On Wednesday, July 2, 2003, at 06:55  AM, Declan McCullagh wrote:

> Pretty quiet. I'm going through back messages now and only saw I think
> three from July 1.
>
> -Declan
>
>
> On Wed, Jul 02, 2003 at 02:04:28AM -0700, Bill Stewart wrote:
>> Is it really quiet in here, or does the fact that I've been
>> playing with procmail this evening have something to do with it?
>>
>> 	Thanks; Bill
>

But things have been quiet for months now, except for occasional bursts  
of Unix-related security cruft.

I think it's related to "statism overload." And boredom. Things are  
objectively more statist and surveillance-oriented than when the Phil  
Zimmermann case and Clipper phone "energized a generation." But the  
reaction today is ho-hum.
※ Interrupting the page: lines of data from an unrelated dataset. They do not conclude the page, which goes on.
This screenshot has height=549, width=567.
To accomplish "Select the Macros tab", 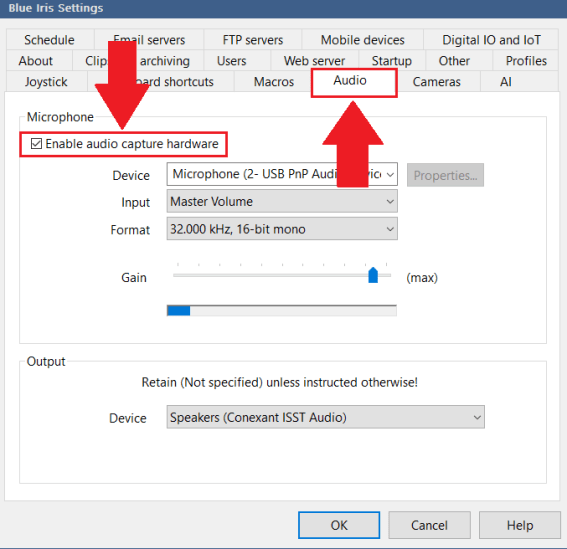I will click(x=274, y=82).
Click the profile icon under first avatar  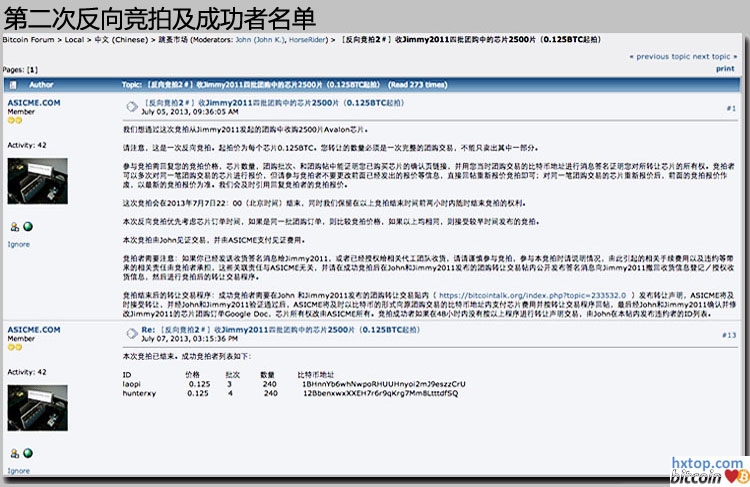pyautogui.click(x=14, y=227)
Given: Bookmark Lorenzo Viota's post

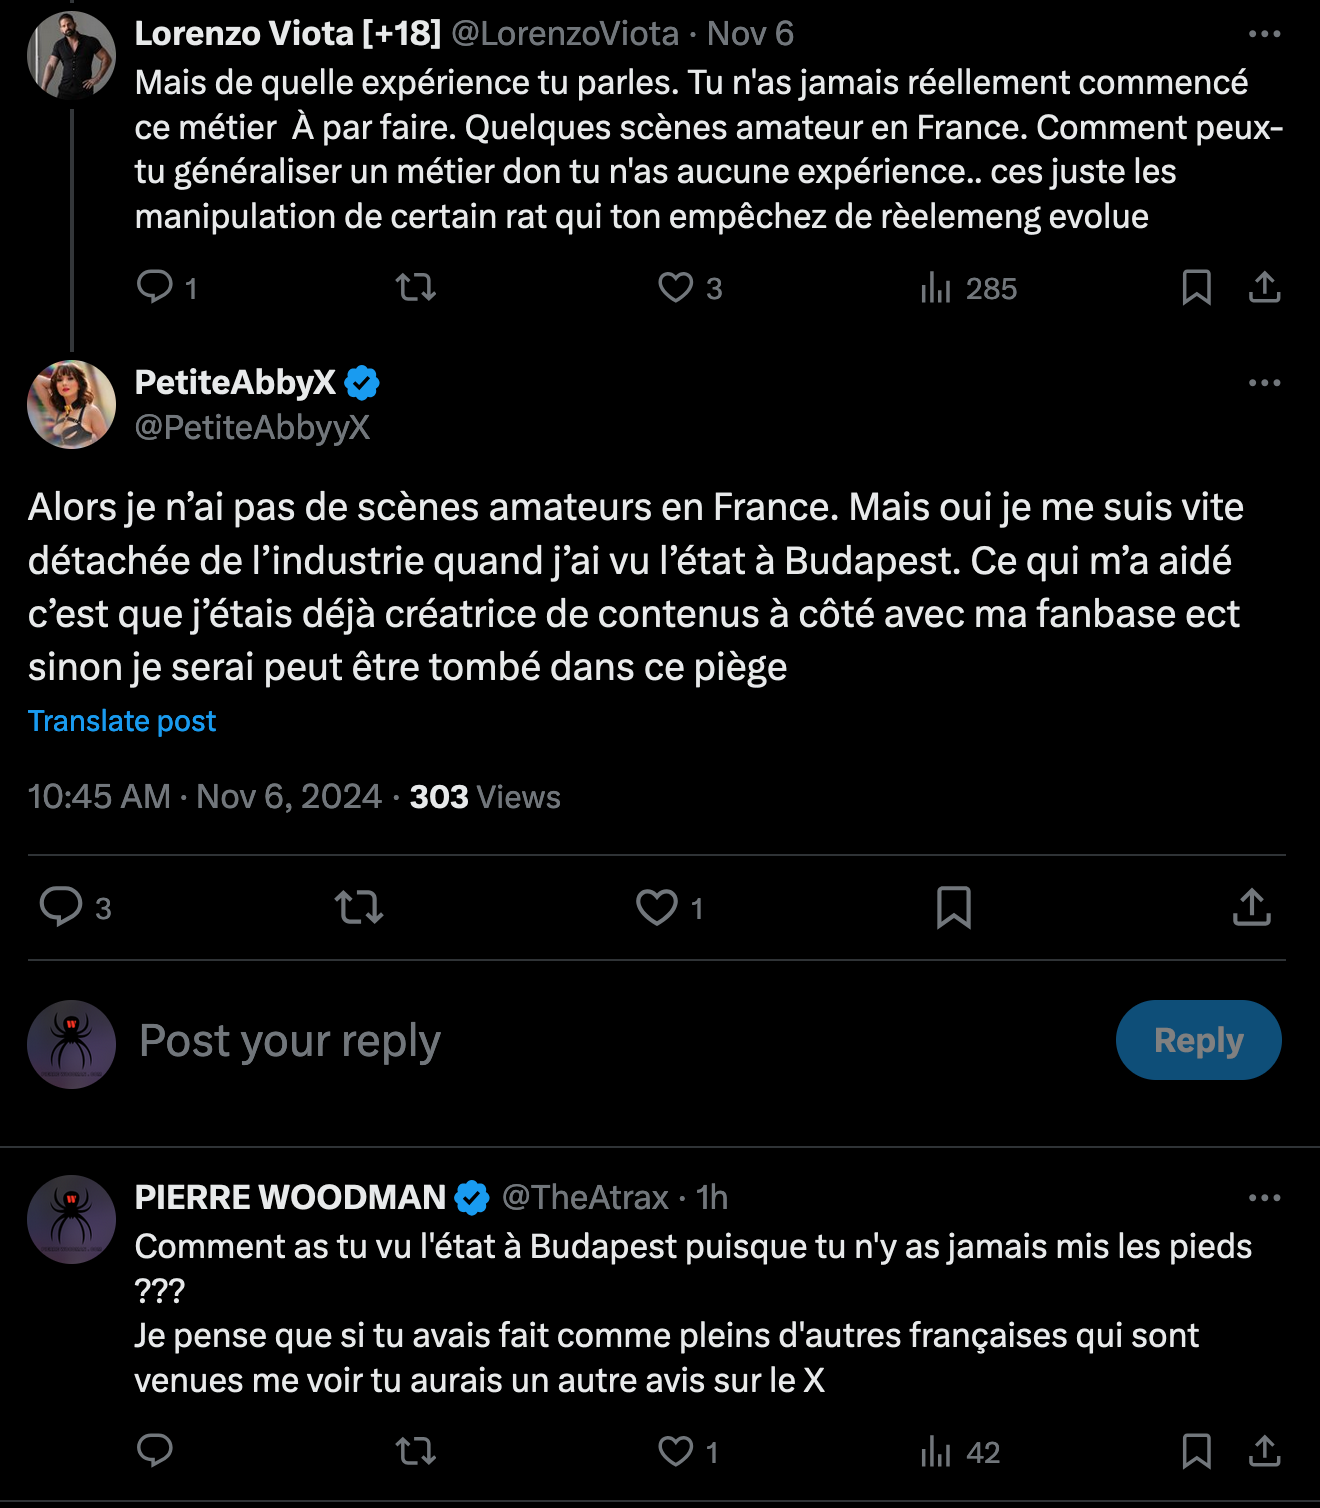Looking at the screenshot, I should tap(1196, 288).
No emergency meetings, no guerilla  
activities. Hell, it's been months since I've seen any mention of a  
Cypherpunks meeting in the Bay Area. (A recurring problem for years,  
actually, since we stopped having meetings in a regular place. One  
never knows whether the next meeting will be at some coffee shop in  
Oakland or, ugh, at the Police Training Camp in San Francisco. In any  
case, driving 50 miles to Silicon Valley was a regular thing for me,  
but driving 100 miles to SF or Oakland is usually not in the cards for  
me. I haven't heard about any meetings since several months ago, so  
maybe they're not even happening up in SF or Berkeley, anyway.)

But things are quite a bit worse than they were in 1992. Which, I  
suppose, is good for bringing on the collision of armies, or recruiting  
new warriors. But maybe not, given the apathy.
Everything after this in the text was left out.